Exhibit 15.3   How the wearable eye tracker works. (Source: Tobii AB).

Eye Tracking - How the screen-based eye tracker works. Tobii AB

Exhibit 15.4   How the screen-based eye tracker works. (Source: Tobii AB).

Eye trackers use near-infrared light-emitting diodes (LEDs) to illuminate the eye while the user looks at a screen or object. Cameras fitted onto the device then record the reflections of the light, and computer algorithms analyse the reflections to determine the direction of the gaze. This underlying concept is known as pupil centre corneal reflection (PCCR) and is commonly used in eye tracking technology (as shown in exhibits 15.3 and 15.4).

The LED light source emits light at a wavelength outside the visible spectrum, which is not visible to the user but can be detected by the near-infrared cameras fitted onto the eye tracker.

Eye tracking - Pupil centre corneal reflection

Exhibit 15.5   Pupil centre corneal reflection: the vector (blue) formed by reflections from the pupil (red) and the cornea (green), reveals the direction of the gaze. (Source of image: Wikipedia).

Light that falls on the pupil, enters through the pupil, whereas light that falls on the cornea outside the pupil, is reflected back. The camera records the pupil as a dark spot, while corneal reflections are brighter, allowing the computer algorithms to process the vector (refer to Exhibit 15.5) formed by the reflection from the pupil and the cornea to detect the direction of the gaze. This is referred to as dark pupil eye tracking.

If the LED light source is coaxial with the optical path, it reflects off the retina, creating a bright pupil effect similar to red-eye. As with dark spot, in bright pupil eye tracking the reflection of the pupil is different than the rest of the eye and can be used by computer algorithms to process the vector formed by the reflection from the pupil and the cornea which can then be analysed to determine the direction of the gaze.

To track real or virtual 3-dimensional space, the cameras need to observe and combine the gaze from both eyes. Additionally, because our eyes are not identical in size, shape, or structure, a simple calibration procedure is required before use to ensure accurate tracking.

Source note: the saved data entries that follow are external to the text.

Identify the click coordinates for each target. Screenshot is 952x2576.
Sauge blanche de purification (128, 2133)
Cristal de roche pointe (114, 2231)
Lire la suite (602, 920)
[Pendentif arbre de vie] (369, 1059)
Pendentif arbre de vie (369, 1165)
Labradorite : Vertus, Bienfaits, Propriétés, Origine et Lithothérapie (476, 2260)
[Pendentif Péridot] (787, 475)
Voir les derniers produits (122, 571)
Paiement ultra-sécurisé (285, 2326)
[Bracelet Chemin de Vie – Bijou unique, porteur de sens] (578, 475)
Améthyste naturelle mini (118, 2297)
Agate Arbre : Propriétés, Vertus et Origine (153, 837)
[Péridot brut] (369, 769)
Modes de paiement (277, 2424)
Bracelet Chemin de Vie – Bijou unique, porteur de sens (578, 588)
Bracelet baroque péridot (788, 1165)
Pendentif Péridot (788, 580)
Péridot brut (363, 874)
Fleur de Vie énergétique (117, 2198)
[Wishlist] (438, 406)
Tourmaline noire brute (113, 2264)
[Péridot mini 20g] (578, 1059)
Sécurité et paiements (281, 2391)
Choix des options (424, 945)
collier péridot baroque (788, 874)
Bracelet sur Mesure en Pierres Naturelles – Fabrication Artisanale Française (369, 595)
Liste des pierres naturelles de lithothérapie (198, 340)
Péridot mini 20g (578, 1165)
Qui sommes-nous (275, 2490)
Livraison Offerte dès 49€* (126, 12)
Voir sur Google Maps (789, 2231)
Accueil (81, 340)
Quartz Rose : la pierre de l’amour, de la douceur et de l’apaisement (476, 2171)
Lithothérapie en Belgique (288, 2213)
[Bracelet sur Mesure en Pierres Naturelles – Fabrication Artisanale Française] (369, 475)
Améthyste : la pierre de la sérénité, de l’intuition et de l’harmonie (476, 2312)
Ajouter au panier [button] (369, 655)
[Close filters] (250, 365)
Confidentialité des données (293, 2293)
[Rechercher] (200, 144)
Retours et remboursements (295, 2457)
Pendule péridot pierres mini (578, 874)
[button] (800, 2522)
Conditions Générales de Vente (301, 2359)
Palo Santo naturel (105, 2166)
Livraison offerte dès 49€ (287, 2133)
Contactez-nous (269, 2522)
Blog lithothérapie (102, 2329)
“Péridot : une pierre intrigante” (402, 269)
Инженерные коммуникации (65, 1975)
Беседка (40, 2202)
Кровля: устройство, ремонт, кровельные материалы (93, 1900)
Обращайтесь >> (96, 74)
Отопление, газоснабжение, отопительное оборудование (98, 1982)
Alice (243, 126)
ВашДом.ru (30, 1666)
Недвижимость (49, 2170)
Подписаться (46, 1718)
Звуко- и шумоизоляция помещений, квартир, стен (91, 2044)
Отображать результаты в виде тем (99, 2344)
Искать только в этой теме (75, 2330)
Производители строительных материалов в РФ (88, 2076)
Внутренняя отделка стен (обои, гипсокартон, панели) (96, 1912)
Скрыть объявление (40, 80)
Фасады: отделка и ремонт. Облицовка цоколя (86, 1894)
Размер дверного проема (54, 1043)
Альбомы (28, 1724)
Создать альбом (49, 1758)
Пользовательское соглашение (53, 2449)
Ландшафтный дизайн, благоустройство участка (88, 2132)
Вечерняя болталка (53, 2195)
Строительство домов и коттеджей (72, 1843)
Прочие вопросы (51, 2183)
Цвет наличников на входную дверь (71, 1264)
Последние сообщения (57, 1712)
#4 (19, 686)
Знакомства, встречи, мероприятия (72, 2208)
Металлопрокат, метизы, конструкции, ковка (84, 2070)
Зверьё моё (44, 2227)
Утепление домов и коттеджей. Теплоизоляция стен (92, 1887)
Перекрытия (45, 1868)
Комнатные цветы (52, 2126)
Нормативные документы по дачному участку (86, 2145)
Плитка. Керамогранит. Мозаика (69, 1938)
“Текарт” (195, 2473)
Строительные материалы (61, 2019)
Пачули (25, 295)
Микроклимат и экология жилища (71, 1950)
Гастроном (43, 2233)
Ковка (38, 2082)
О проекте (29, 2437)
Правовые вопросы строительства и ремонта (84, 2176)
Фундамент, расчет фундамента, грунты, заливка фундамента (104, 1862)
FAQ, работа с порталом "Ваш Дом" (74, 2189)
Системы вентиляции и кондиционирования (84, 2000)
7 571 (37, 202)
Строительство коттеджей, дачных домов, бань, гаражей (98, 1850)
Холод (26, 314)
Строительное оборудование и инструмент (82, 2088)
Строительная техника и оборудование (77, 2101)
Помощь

Eye tracking - wearable eye tracker. Tobii AB

Exhibit 15.6   Glasses — wearable eye tracker. (Source: Tobii AB).

The two most commonly available types of eye trackers are glasses (wearable and mobile) and screen-based (remote or desktop) trackers. Glasses, such as the Tobii Pro Glasses 2 (Exhibit 15.6), are lightweight, weighing about 50g, and allow for tracking of respondents’ eyes as they move freely in a real or virtual setting. These devices come with a wired or wireless recording unit and have 4 eye cameras, with a gaze sampling frequency ranging from 50 or 100 Hz. They are suitable for a wide range of consumer research, including packaging testing, advertising testing, usage studies, and shopping behaviours.

Eye tracking - screen-based eye tracker. Tobii AB

Exhibit 15.7   Screen-based eye tracker. (Source: Tobii AB).

On the other hand, screen-based eye trackers (Exhibit 15.7) are typically mounted under a computer screen and are used in lab settings or controlled location tests (CLT) for testing a wide variety of media, including videos and images, for both online and offline content. These trackers are also used in consumer research for copy testing and packaging testing.


Eye tracking quantifies visual attention, with the most common metrics being fixations and saccades. Fixations refer to the stable points where the eye remains fixated for a period of around 100 milliseconds or more, while saccades refer to the rapid movements between fixations.

Fixations and Saccades

Eye Tracking - Gaze plot, fixations and saccades

Exhibit 15.8   Gaze plot of a viewer in a scene from the movie Up. (Source: How we came to Eye Tracking Animations — Craig Batty, Claire Perkins and Jodi Sita.)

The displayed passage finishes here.